Ану впустили в дом. Хозяин увел Ветра под навес. В тесной полутемной комнате, где в колыбели, подвешенной к потолку из отесанных бревен, лежал ребенок, хозяйка помогла гостье скинуть обледеневший плащ, усадила ее за стол и подала глиняную чашу с горячим медовым напитком. Покачав ребенка и перекинувшись парой слов со стариком на лежанке в углу, она села прясть пряжу. Вскоре в дом вернулся хозяин.

— Не обижайся на нас, — сказал он Ане. — Не за ту тебя приняли. За Дору.

— Почему так боитесь ее? — спросила Ана, растирая окоченевшие пальцы.

— Шляется по озерам и лесным болотам, которые честные люди обходят стороной, — кому ж охота попасться русалкам в руки? — буркнул мужчина. — Беда с ней всегда ходит рядом, и всякая грязь к ней липнет. Притягивает к ней злых людей, вечно они рядом с ней трутся…

— Ужа унесет из-под порога — только пусти ее в дом… — пугаясь самой этой мысли, торопливо добавила хозяйка.

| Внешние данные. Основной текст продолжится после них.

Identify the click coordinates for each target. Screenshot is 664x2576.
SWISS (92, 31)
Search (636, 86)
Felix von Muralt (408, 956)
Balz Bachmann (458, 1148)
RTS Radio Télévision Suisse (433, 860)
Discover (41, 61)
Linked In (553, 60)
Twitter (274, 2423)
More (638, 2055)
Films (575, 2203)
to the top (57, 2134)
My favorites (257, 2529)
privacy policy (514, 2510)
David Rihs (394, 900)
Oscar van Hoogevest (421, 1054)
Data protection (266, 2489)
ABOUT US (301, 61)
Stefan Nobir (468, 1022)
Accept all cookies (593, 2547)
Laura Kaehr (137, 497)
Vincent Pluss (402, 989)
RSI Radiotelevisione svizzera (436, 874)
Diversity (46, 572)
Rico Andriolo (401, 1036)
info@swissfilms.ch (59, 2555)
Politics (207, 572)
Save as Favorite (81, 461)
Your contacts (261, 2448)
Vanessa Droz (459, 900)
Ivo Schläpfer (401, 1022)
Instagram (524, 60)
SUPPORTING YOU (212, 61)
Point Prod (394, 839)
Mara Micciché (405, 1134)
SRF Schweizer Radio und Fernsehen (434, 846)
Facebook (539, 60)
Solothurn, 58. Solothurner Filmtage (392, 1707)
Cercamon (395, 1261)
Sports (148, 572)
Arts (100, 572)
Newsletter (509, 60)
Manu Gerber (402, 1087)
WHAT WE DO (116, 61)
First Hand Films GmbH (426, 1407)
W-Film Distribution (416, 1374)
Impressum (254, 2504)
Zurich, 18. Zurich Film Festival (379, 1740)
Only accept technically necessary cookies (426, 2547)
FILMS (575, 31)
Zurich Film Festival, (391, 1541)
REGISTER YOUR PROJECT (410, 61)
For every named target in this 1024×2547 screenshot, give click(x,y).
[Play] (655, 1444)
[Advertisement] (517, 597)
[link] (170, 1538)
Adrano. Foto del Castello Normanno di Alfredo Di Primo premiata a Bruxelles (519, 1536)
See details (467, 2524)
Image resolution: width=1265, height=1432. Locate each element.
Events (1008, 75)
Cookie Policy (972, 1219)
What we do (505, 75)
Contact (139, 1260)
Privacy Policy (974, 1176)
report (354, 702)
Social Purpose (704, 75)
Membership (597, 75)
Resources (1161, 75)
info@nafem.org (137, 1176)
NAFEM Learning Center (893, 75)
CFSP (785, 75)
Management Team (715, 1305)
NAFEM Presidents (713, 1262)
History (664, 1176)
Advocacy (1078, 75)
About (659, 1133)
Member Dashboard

— Зачем же? — спросила Ана.

— Скверная девка, отчаянная… Она самого лешего схватит за космы и заставит плясать, — сказал старик со своей лежанки. — Она незаконнорожденная. И вроде дочь самого Сохора…

— Сохора?

— Соседнее королевство, — пояснил хозяин дома. — Наши враги извечные… Сохор пока молод был, лютовал сильно, воевал со всеми подряд. Много чужих земель присоединил к своим. Непосильной данью облагал народ — брал по кунице с каждой сохи… Если осаждал какой замок, осажденные кости ели, но живьем не сдавались — знали, что смертью умрут жестокой. Потом, видно, в наказание за душегубство, немощь на Сохора напала, видать, всю свою силу на злобу извел, стал беспомощным, как цыпленок. А детей у него — в каждом замке по паре, и все от разных жен. — Мужчина взглянул на жену, та презрительно фыркнула. — И все — хилые, немощные или полоумные. Само небо против того, чтобы род его поганый продолжался. Ну, а Дора — дочь одной из его любовниц, Годки. Правда, люди говорят, будто и не дочь она ему вовсе. Но Годка на своем стояла, пока не отравили ее завистницы. Многим она поперек горла была — отличал ее Сохор. Вот как-то вспомнил Сохор про свою былую славу, велел собрать войско большое, но кто возглавит его? У самого сил нет. Собрал детей. Все глаза отводят. И только Дора вскочила на коня, ей еще и десяти не было, замахала своим детским мечом: «Я поведу вас!» И так угодила старику, что больше ни дня не мог жить он без этой бедовой девчонки. Да только она в тринадцать лет влюбилась в какого-то бродягу и сбежала из замка. Сохор проклял ее и запретил даже имя ее упоминать. Уже с год как она вернулась, потрепанная, злобная… голова вся в шрамах… А жадная… — Мужчина покачал головой. — Все пытается пробиться к Сохору, но тот уперся — не желает видеть ее. Теперь она рыщет, как бешеная собака, по полям и лесам, ищет, чем поживиться. Недавно ее здесь видели. Вот мы и подумали на тебя.